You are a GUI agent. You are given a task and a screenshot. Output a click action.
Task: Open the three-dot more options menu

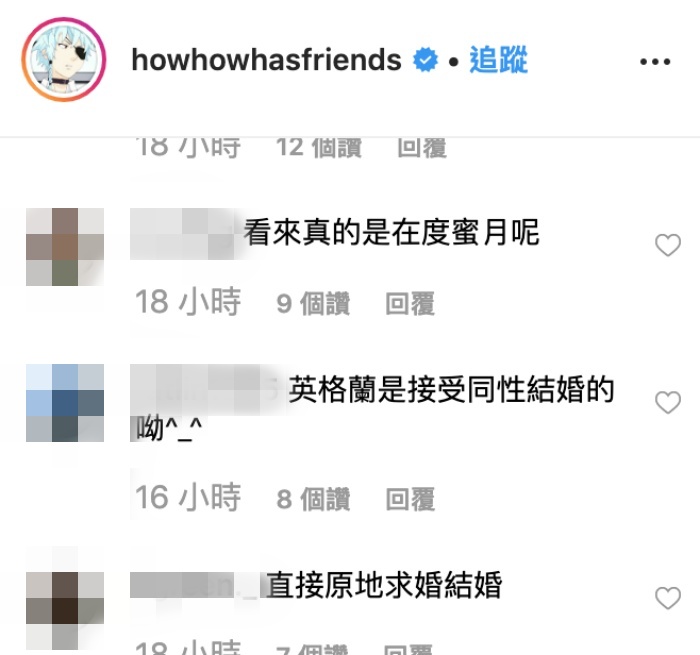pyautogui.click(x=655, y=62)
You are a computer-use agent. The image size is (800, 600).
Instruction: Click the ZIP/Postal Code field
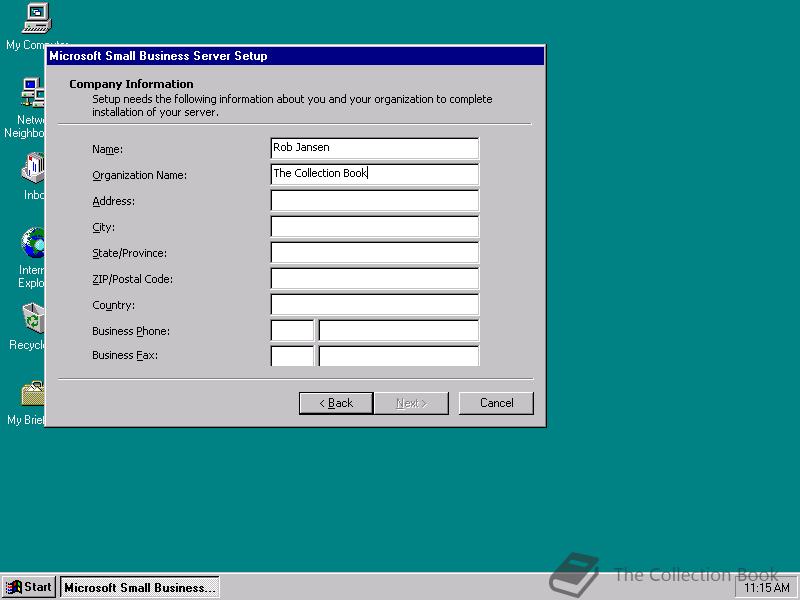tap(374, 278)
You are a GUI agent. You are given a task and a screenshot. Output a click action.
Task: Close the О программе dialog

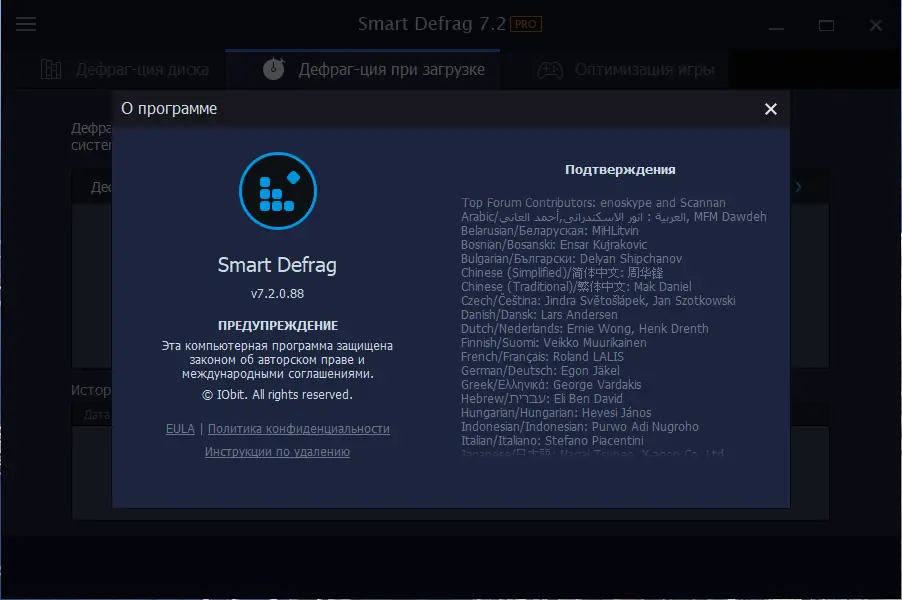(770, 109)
=======
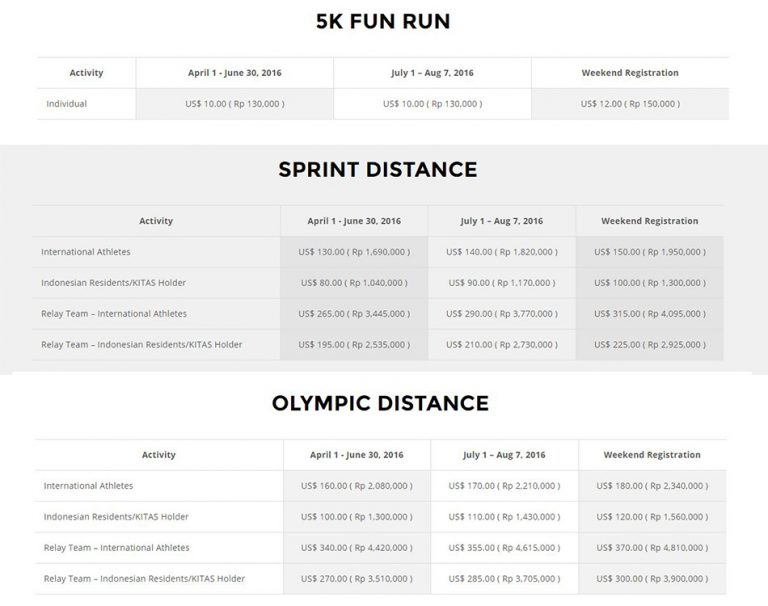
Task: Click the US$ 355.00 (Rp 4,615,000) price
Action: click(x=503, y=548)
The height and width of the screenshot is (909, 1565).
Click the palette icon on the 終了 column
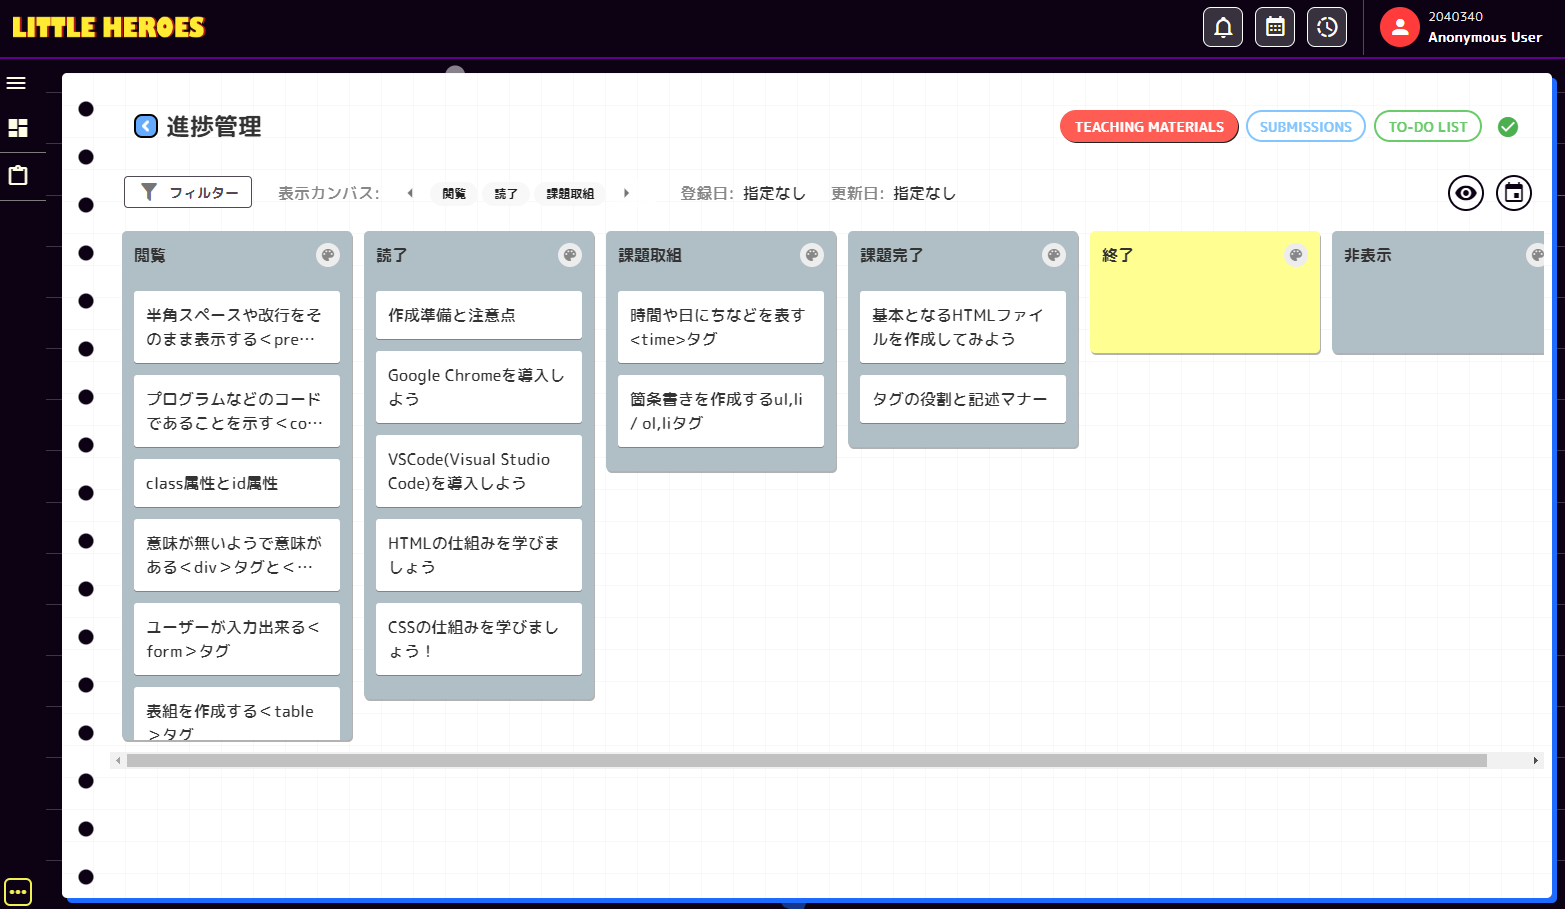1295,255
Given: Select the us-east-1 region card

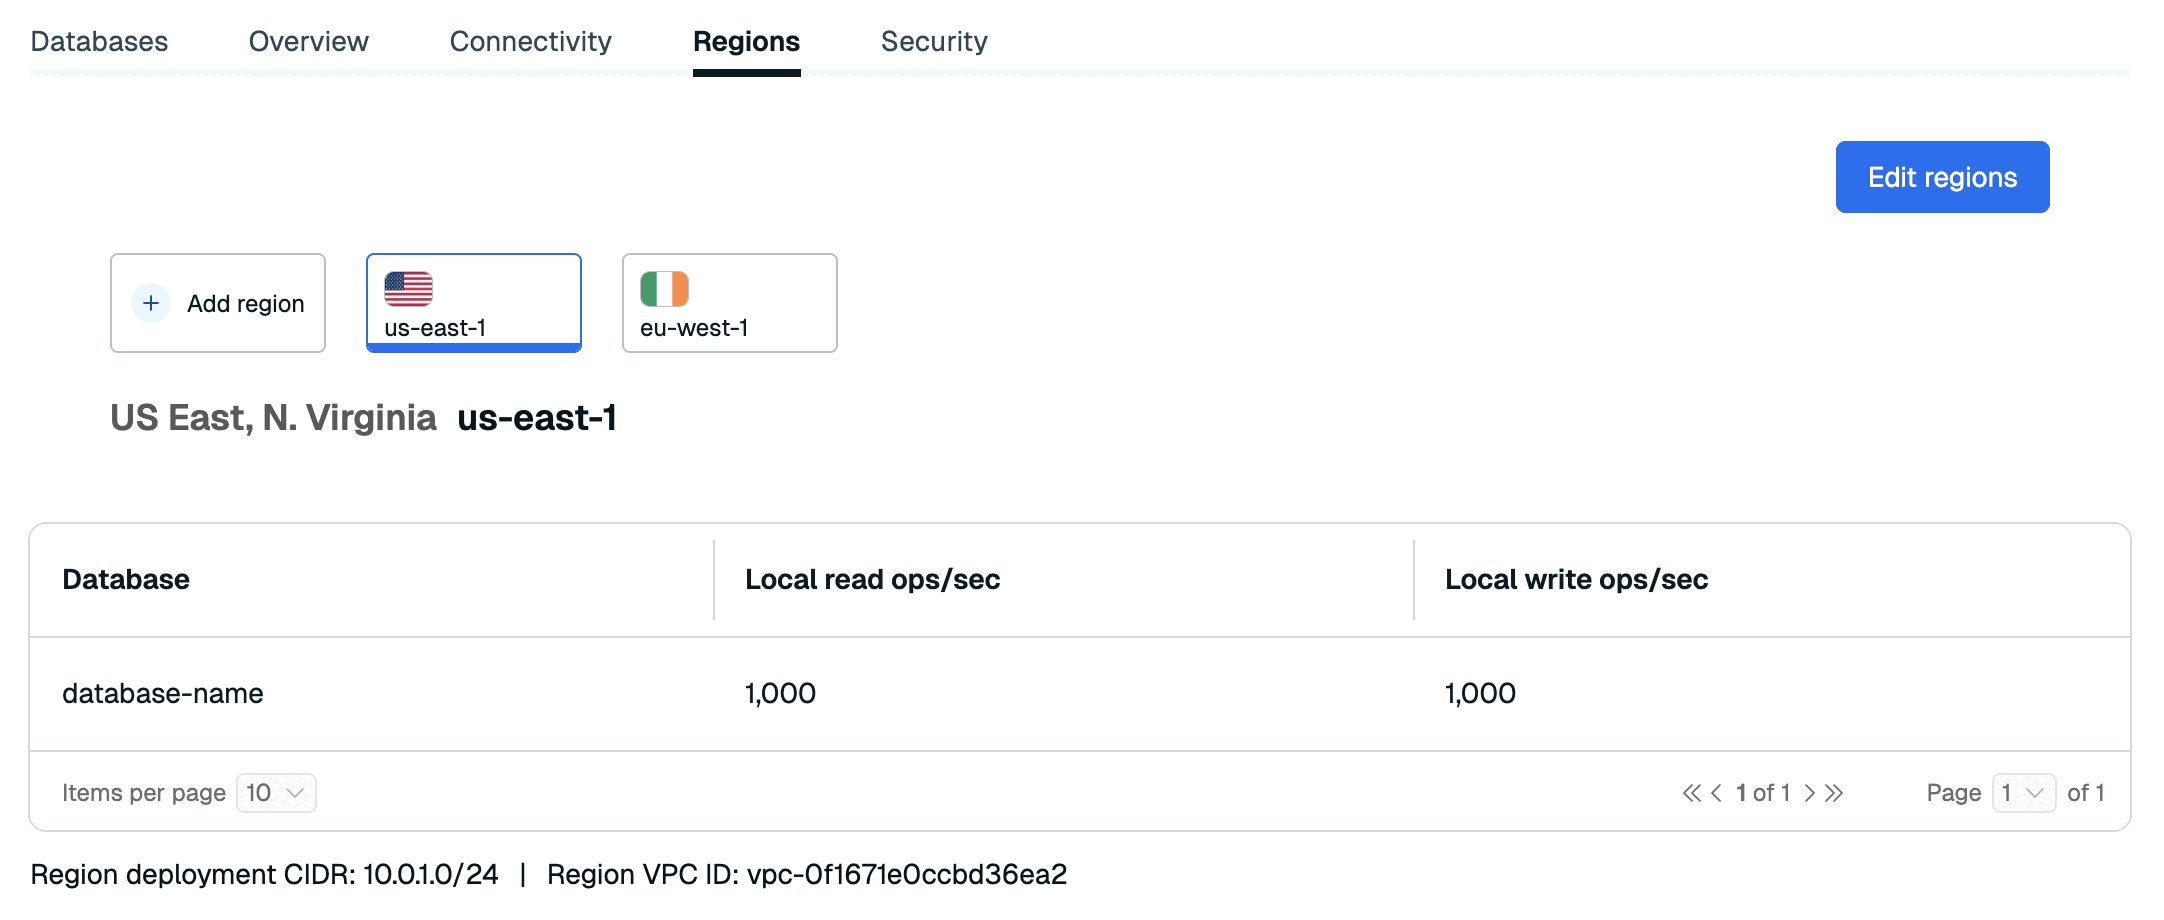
=======
Exercise objective - In the listing above, find the line containing "Click the palette icon on the 終了 column" and the line containing "Given: Select the us-east-1 region card", then write out both of them and every line between, exactly, with no pictures.

The completed task -
Click the palette icon on the 終了 column
1295,255
Given: Select the us-east-1 region card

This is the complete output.